Na década de 1950, engenheiros e cientistas desconfiavam dos cálculos feitos por máquinas e, por isso, preferiam os realizados por pessoas. Como a programação era considerada uma tarefa menos importante, esse trabalho foi delegado às mulheres. Essa decisão criou oportunidades para que muitas delas se especializassem na área. O filme Estrelas Além do Tempo (2017), dirigido pelo cineasta Theodore Melfi, além de abordar o racismo, retrata essa realidade.
O caminho percorrido pelos computadores até se tornarem máquinas mais eficientes e confiáveis foi longo. Dentro desse quadro, o matemático inglês Alan Mathison Turing (1912), foi o primeiro a imaginar uma “máquina universal”, ou seja, capaz de simular todos os comportamentos dos computadores modernos, que executam múltiplas tarefas.
Embora nunca tenha construído um computador físico, Turing é considerado um dos pais da computação moderna.

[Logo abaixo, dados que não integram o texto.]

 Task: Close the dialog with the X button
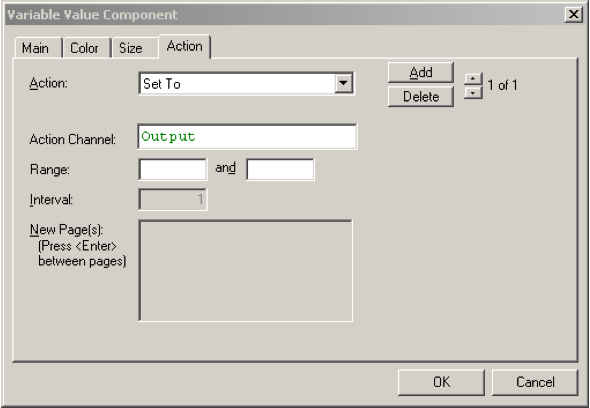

As contribuições de Turing ajudaram os ingleses a vencerem os alemães na Segunda Guerra Mundial. Na época, os submarinos alemães dificultavam a circulação de navios britânicos, isolando a Inglaterra. Turing ajudou a decifrar as coordenadas secretas enviadas pelos alemães aos submarinos, codificadas pela máquina Enigma.
Para decifrar o código da enigma, Turing aperfeiçoou a máquina chamada de Bomba.